#### Excerpted data:
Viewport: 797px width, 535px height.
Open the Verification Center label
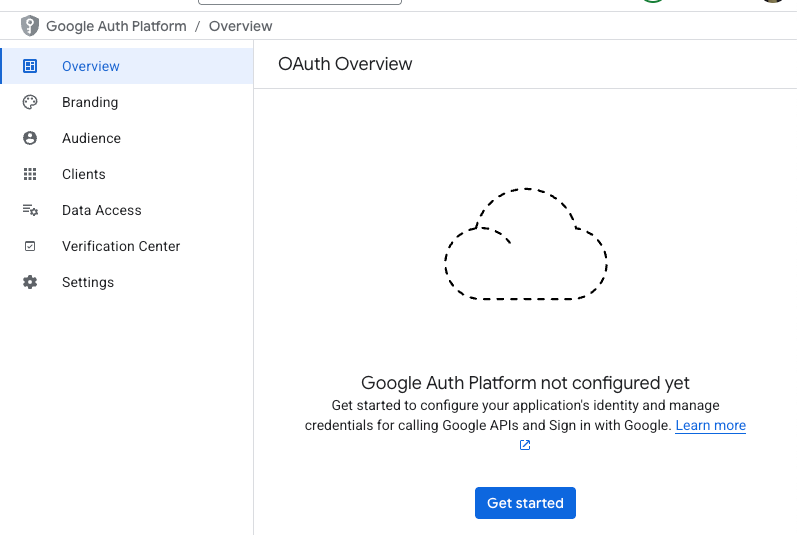pyautogui.click(x=121, y=246)
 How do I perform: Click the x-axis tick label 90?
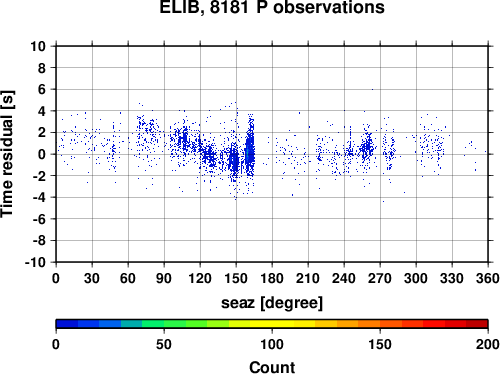click(164, 278)
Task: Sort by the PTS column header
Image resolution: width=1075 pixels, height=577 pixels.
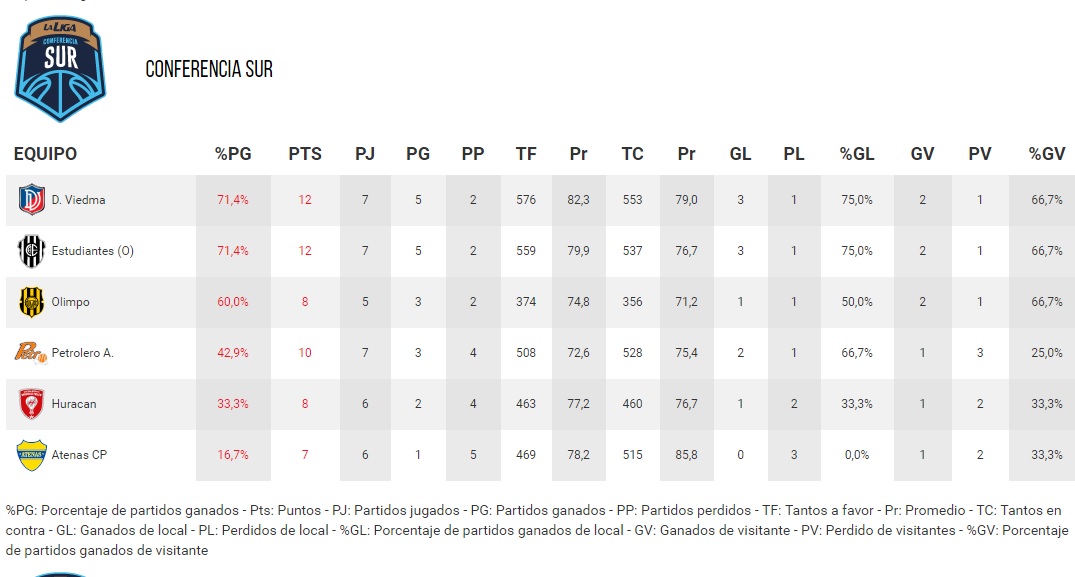Action: tap(305, 154)
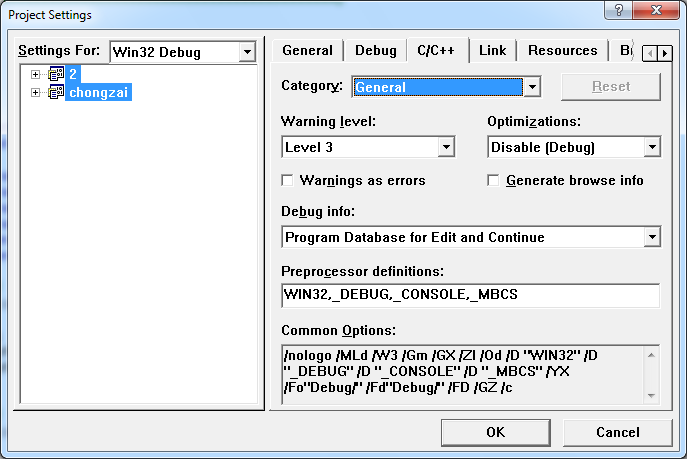Expand the '2' project tree node

pyautogui.click(x=36, y=74)
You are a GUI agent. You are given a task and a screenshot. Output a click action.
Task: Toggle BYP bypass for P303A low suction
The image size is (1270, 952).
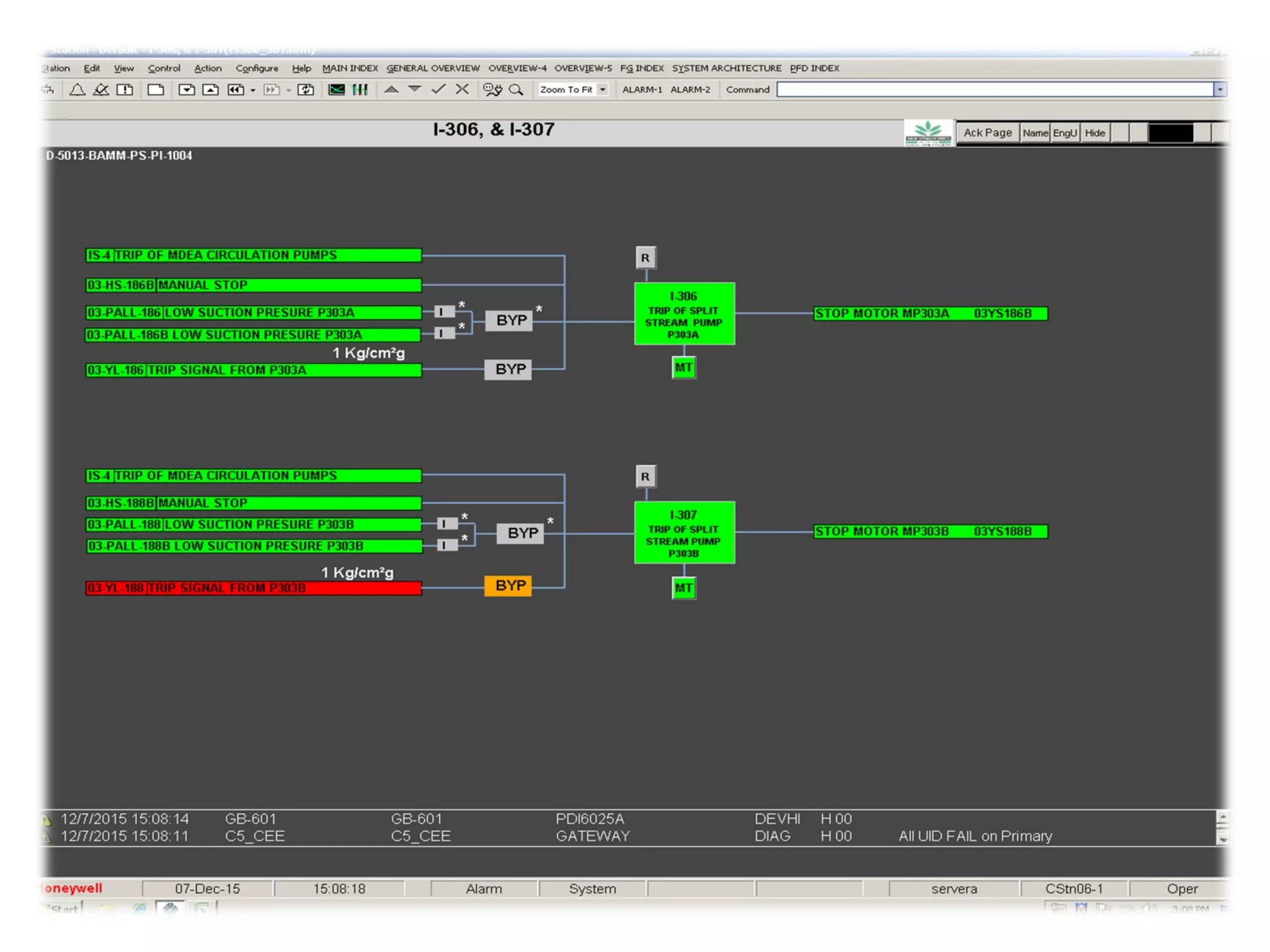(509, 320)
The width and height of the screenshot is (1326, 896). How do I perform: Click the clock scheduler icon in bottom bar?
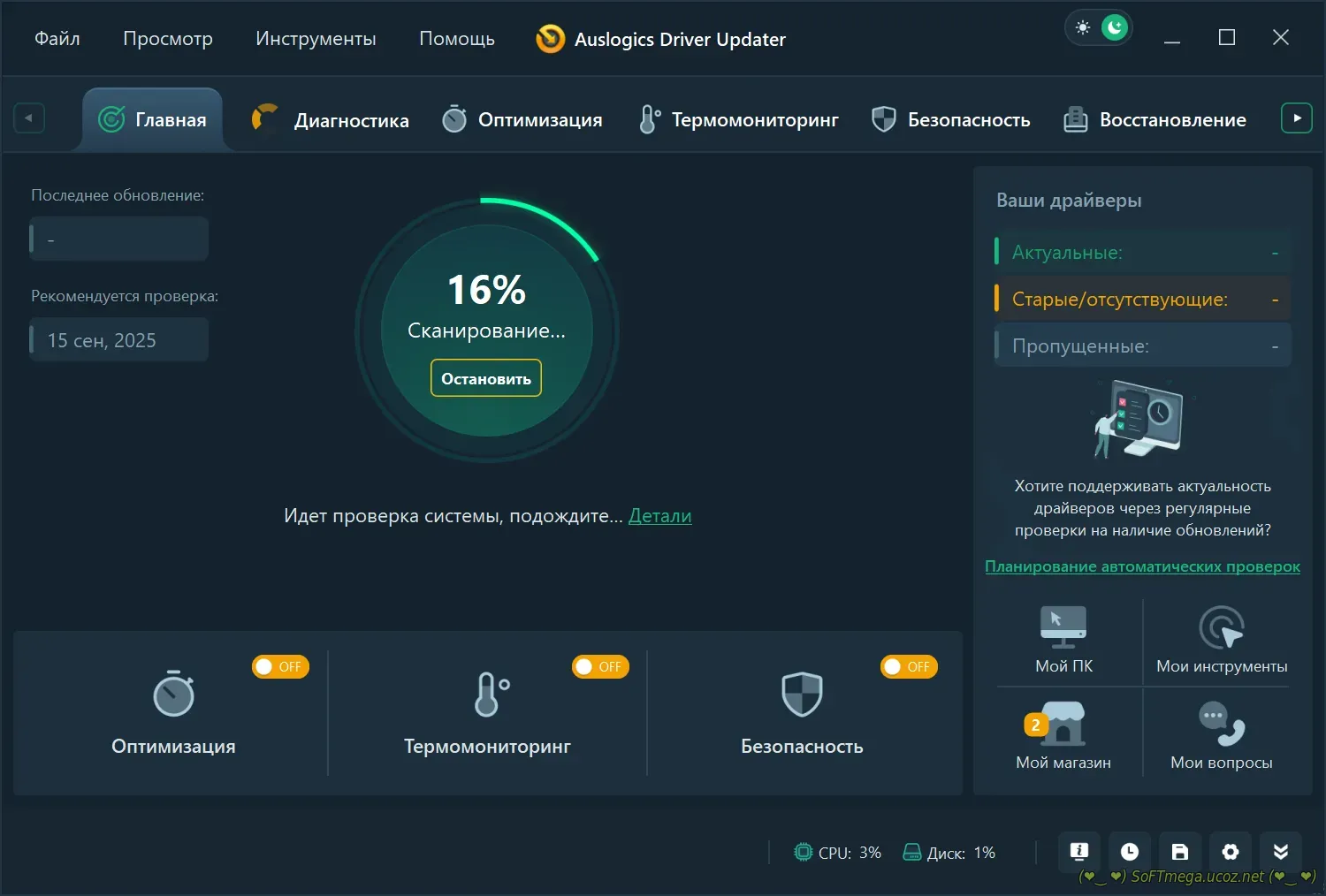[1129, 852]
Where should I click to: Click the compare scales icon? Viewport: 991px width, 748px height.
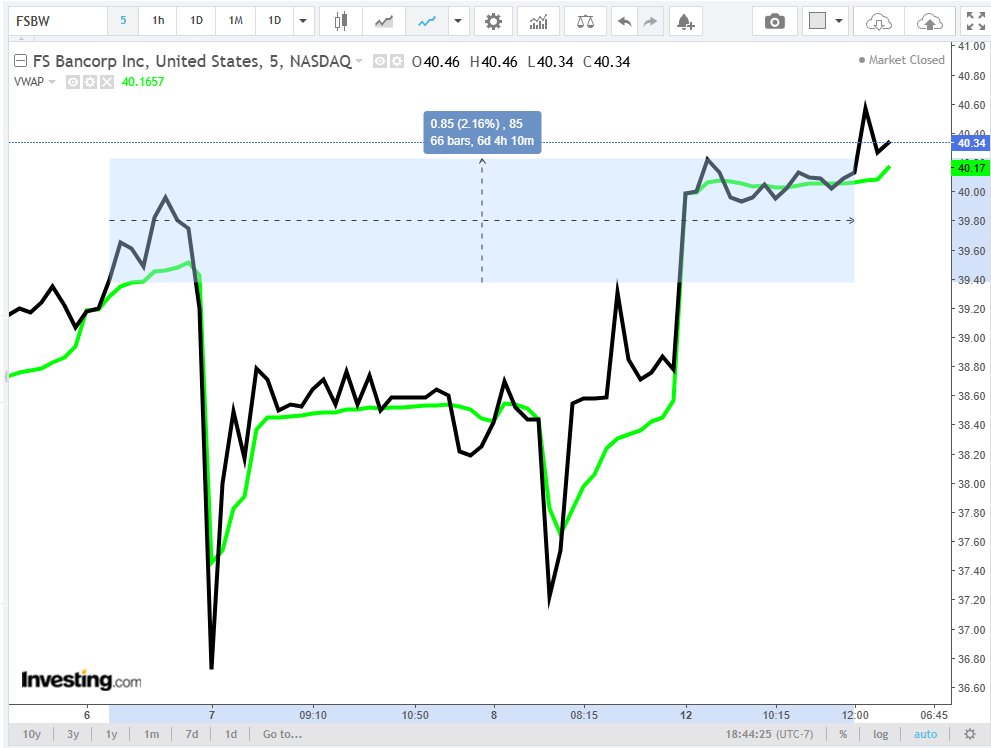585,19
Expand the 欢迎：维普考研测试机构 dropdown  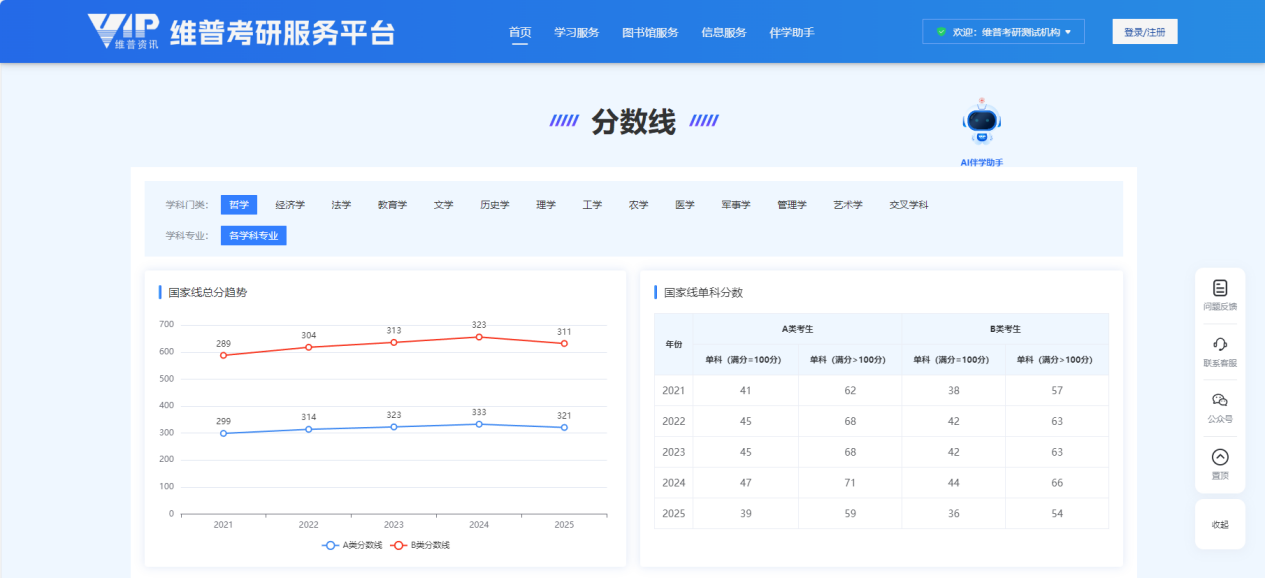tap(1003, 32)
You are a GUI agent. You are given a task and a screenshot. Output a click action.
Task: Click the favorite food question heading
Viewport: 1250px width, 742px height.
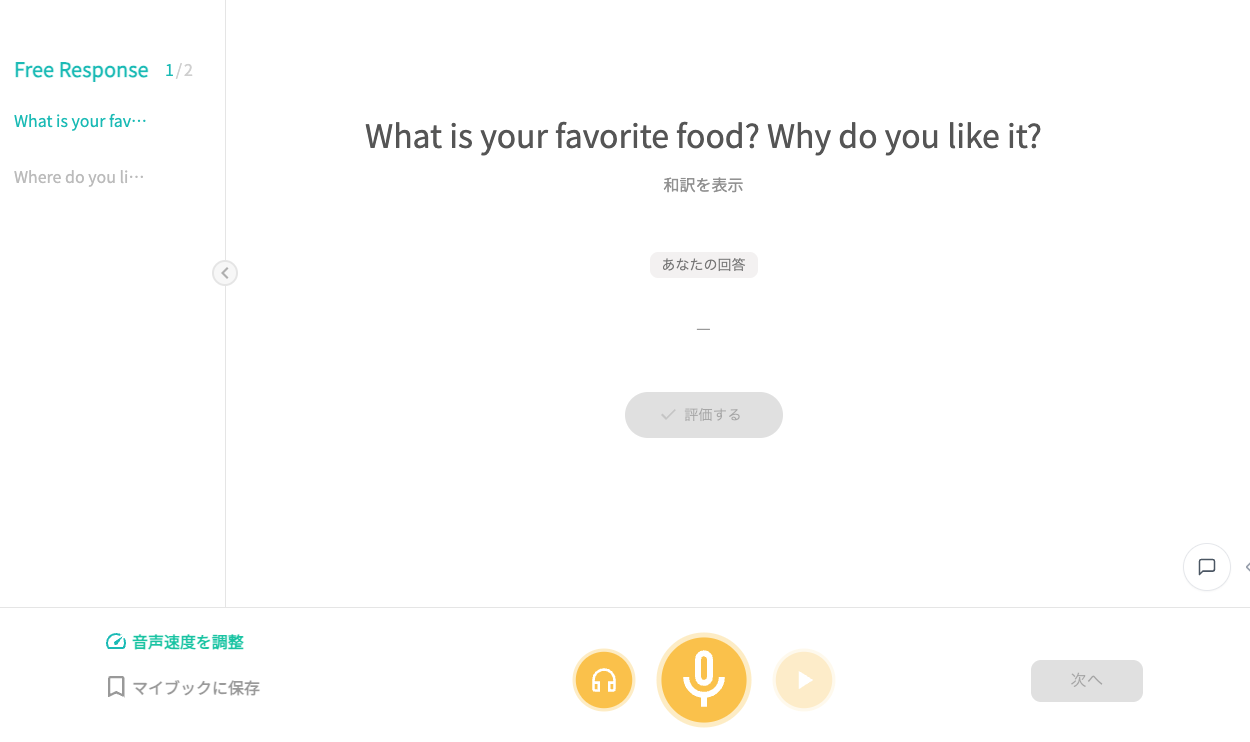(703, 136)
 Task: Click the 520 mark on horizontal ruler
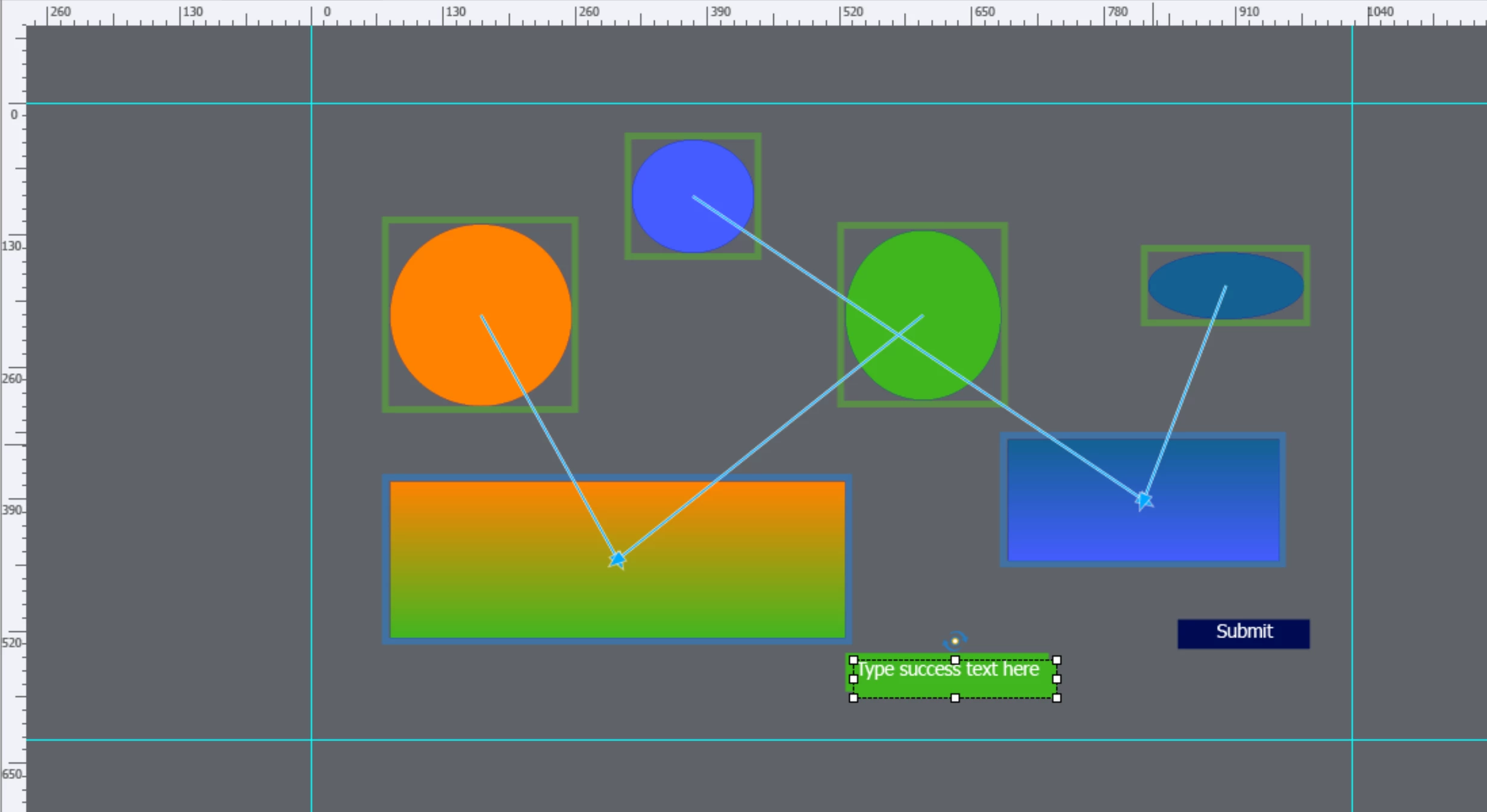(x=852, y=12)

#### Instructions to follow:
Which lines of the rows above contain the string "icon"? Pick out each one and copy it in full.

#### Full solution:
The width and height of the screenshot is (1326, 896). How do I perform: Click the clock scheduler icon in bottom bar?
Where should I click to: Click the compare scales icon? Viewport: 991px width, 748px height.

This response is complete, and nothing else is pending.